O caso de Komal - uma indiana de 24 anos que recentemente se submeteu a cirurgias e tratamentos que lhe permitiram somar oito centímetros de altura aos escassos 137 que media anteriormente – é apresentado num artigo do “The Guardian” como ilustrativo da situação existente na Índia.

O artigo indica que a ausência de legislação apropriada no país permite que inúmeros jovens com posses recorram a este tipo de tratamentos para ficarem mais altos, apesar de serem dispendiosos e implicarem um processo doloroso com grandes riscos. Muitas vezes são efetuados por cirurgiões com muito pouca experiência.

Os país de Komal tiveram de vender terrenos de família de modo a poderem pagar o tratamento que se prolongou durante meses. Mas ela diz que não se arrepende, porque lhe permitiu ganhar amor próprio e que as pessoas a tenham passado a levar a sério quando procura por um emprego

O processo envolve partir os ossos das pernas e tê-las presas por talas, até ser possível voltarem a andar.

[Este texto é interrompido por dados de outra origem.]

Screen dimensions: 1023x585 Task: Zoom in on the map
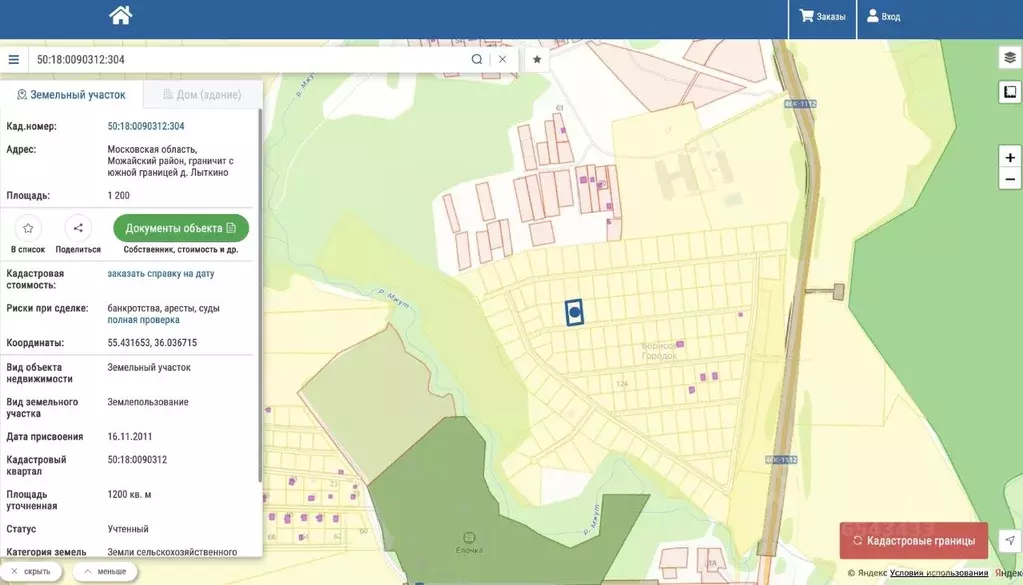(x=1009, y=157)
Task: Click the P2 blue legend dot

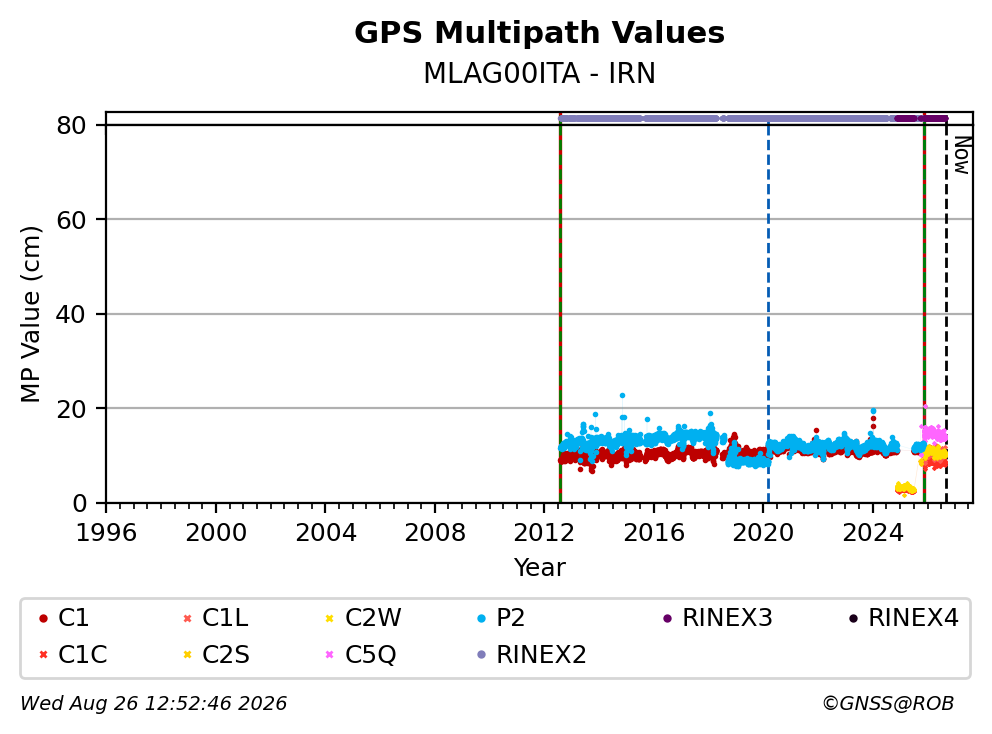Action: pyautogui.click(x=481, y=618)
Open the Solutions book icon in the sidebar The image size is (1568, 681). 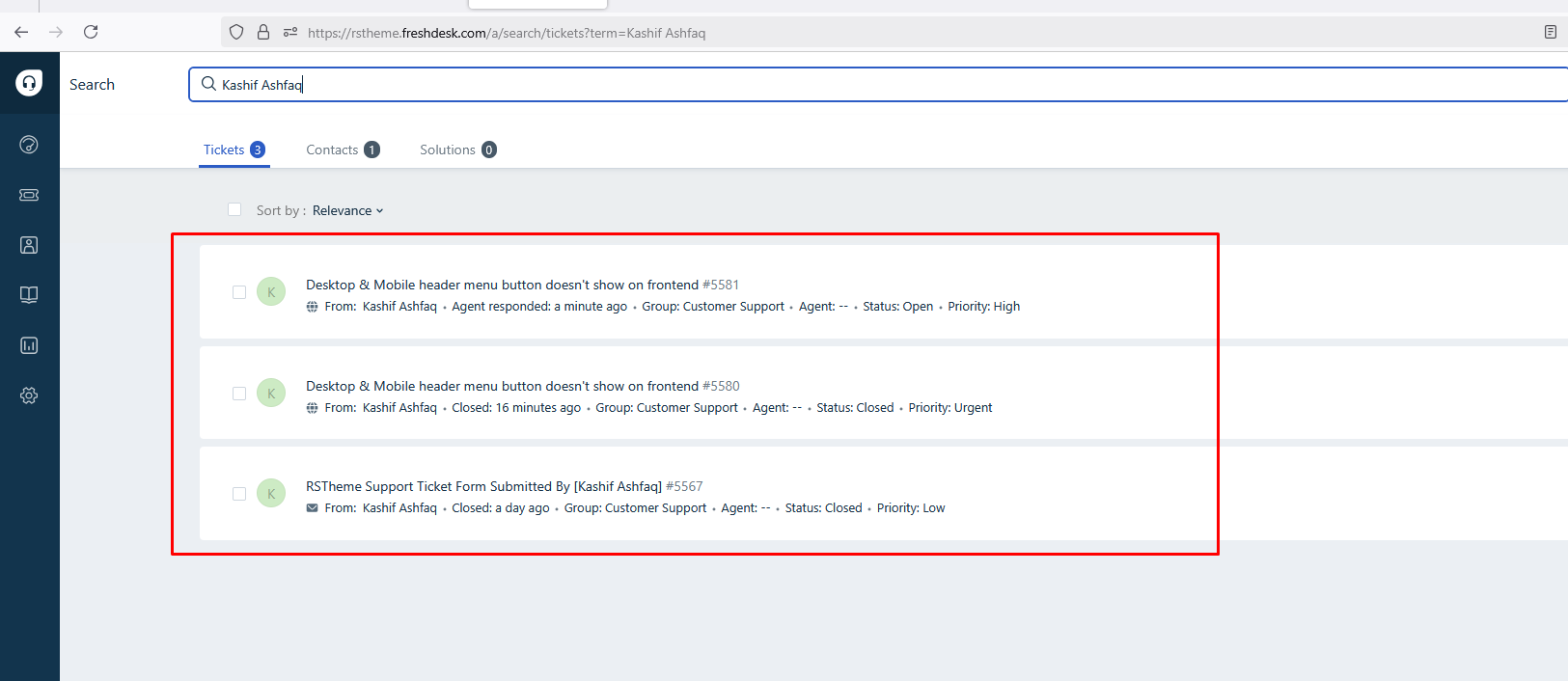coord(29,295)
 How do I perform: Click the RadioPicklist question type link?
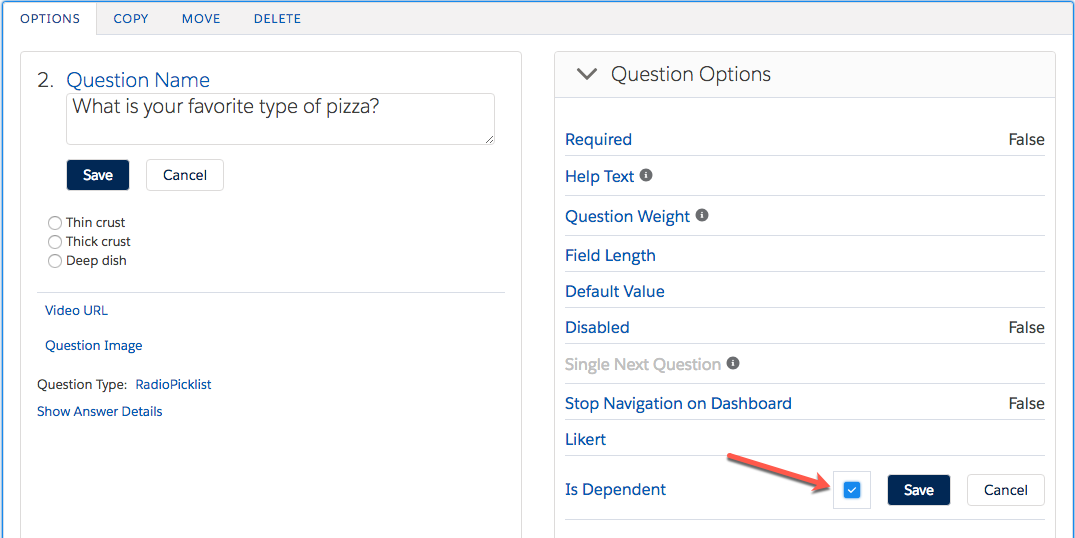point(173,384)
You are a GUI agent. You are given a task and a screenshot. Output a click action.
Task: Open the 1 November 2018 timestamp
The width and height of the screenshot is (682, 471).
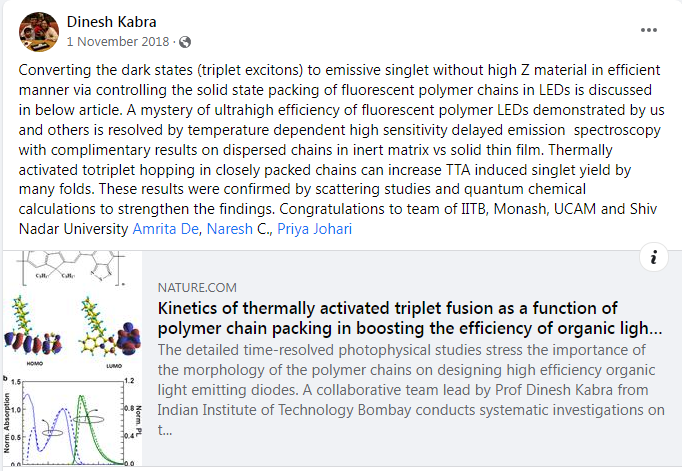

“Nós não recomendamos que as pessoas sejam submetidas a esta cirurgia a não ser em casos muito raros. Estas cirurgias não são feitas rotineiramente e existe alto risco de complicações”, indicou no mês passado Sudkir Kapoor, presidente da Associação Ortopédica Indiana.

Este tipo de tratamento foi inventado na União Soviética nos anos 1950 pelo polaco Gavriil Ilizarov. O seu objetivo era sobretudo tratar pessoas que haviam sofrido acidentes ou que haviam nascido com pernas com comprimentos diferentes e não utilizá-lo por motivos de estética.